Extracted material below:

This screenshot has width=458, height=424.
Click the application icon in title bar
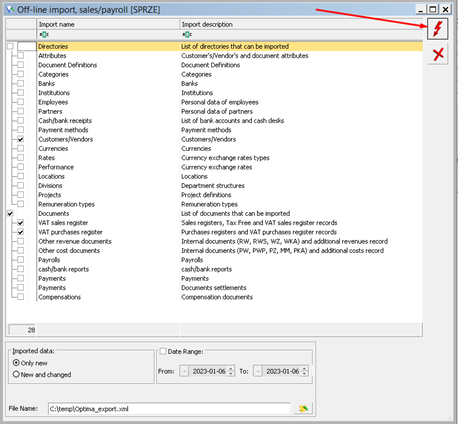10,10
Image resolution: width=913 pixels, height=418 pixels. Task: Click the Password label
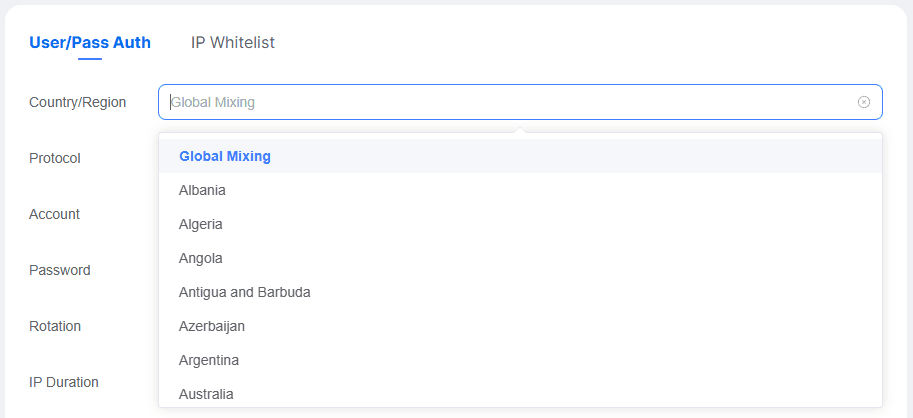pyautogui.click(x=60, y=270)
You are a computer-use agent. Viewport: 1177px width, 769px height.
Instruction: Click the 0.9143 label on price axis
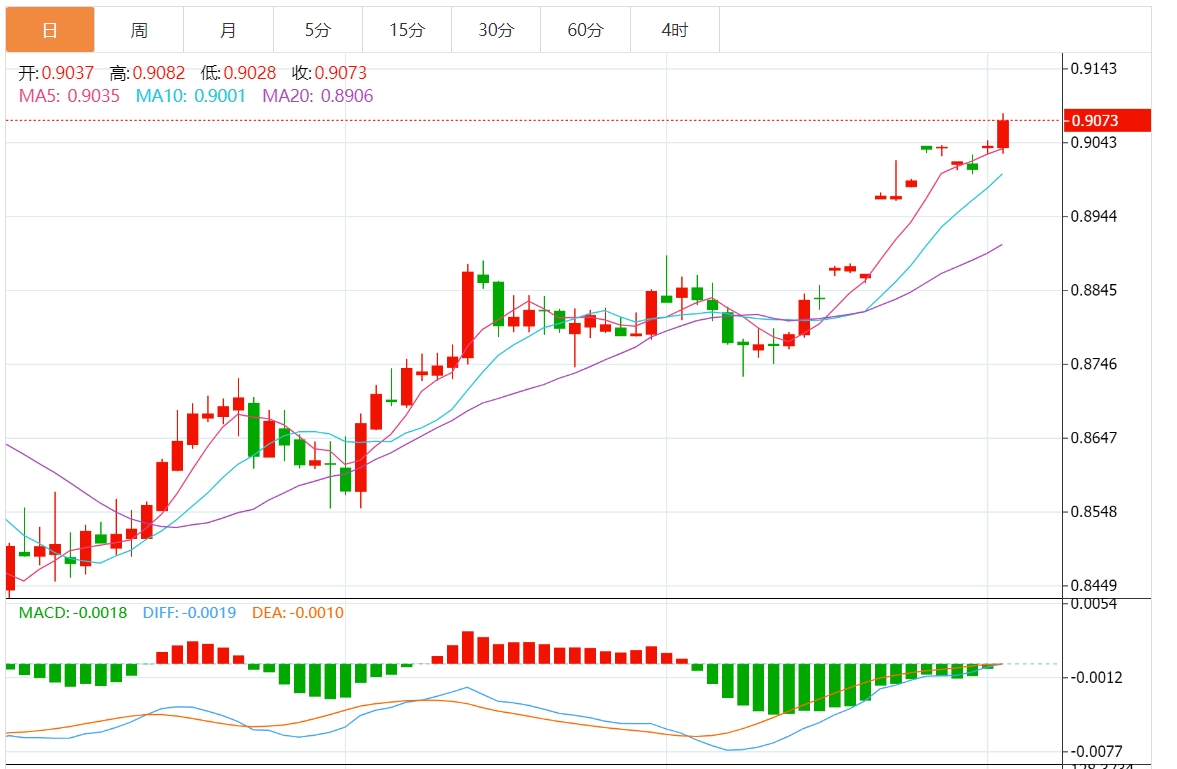point(1093,69)
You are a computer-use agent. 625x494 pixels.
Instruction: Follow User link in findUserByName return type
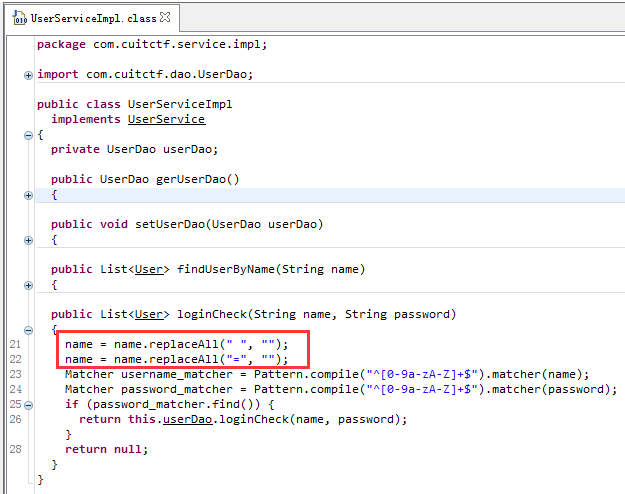tap(150, 269)
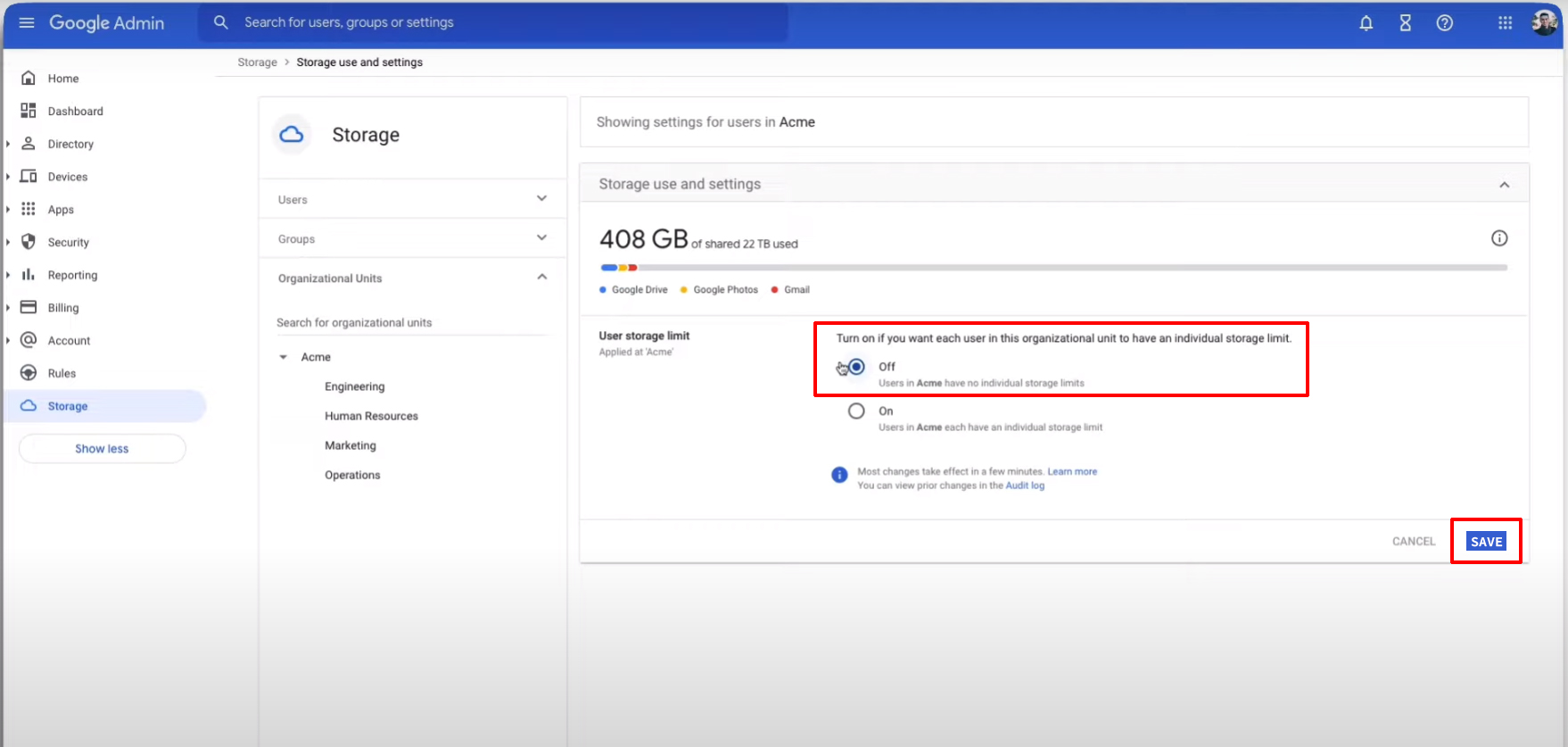The width and height of the screenshot is (1568, 747).
Task: Open the help question mark icon
Action: coord(1444,23)
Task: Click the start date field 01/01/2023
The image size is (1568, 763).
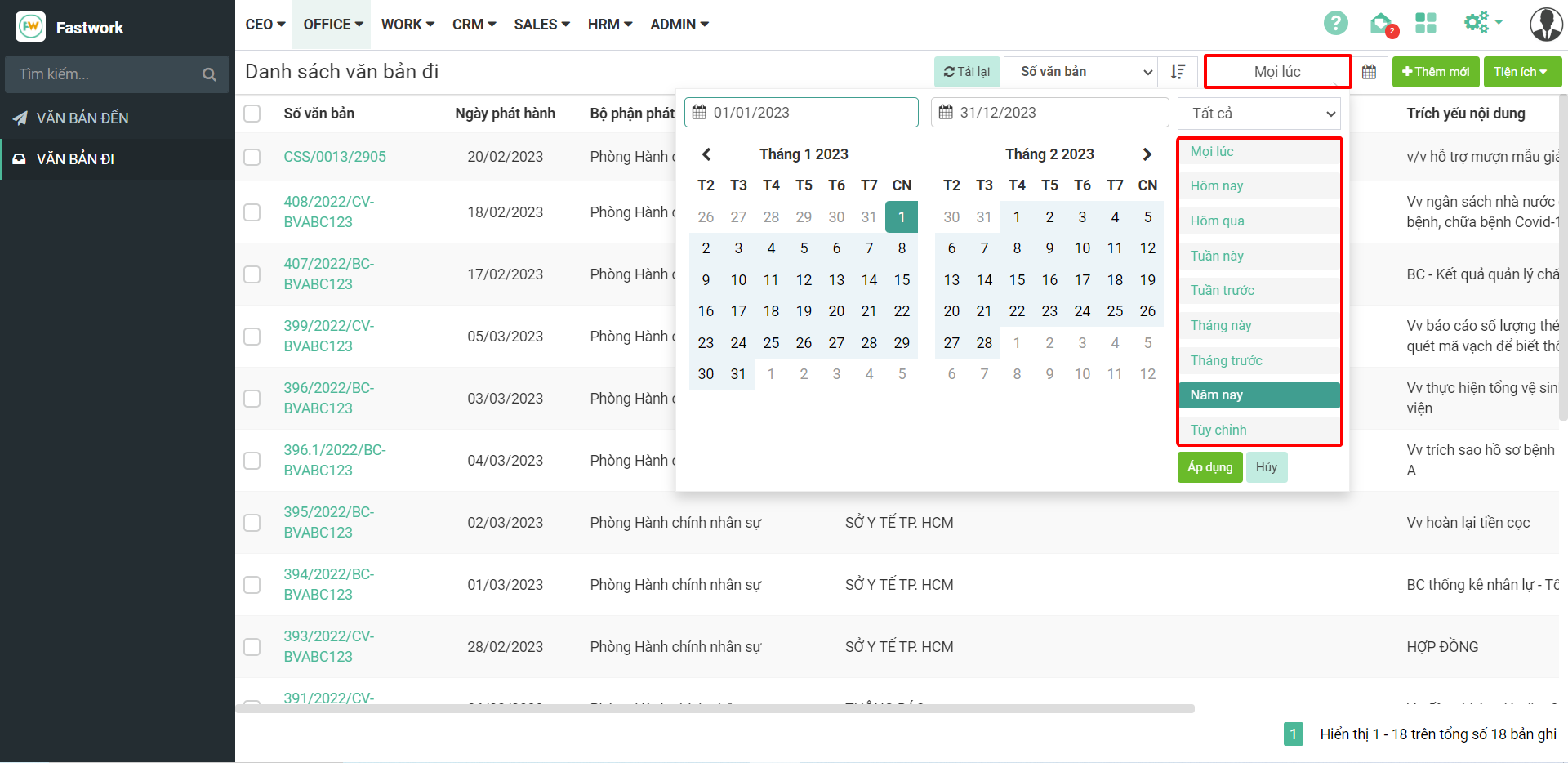Action: (x=801, y=113)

End of Extracted material.

Only the lines from the line holding "You are a computer-use agent. Viewport: 1177px" through the last line above belong in the answer, repeated exactly; the pictures do not.

### Answer box
You are a computer-use agent. Viewport: 1177px width, 769px height.
Instruction: Click the 0.9143 label on price axis
point(1093,69)
You are a computer-use agent. 625x494 pixels.
Instruction: Follow User link in findUserByName return type
tap(150, 269)
The width and height of the screenshot is (1568, 747).
Task: Open the help question mark icon
Action: coord(1444,23)
Task: Click the start date field 01/01/2023
The image size is (1568, 763).
Action: (x=801, y=113)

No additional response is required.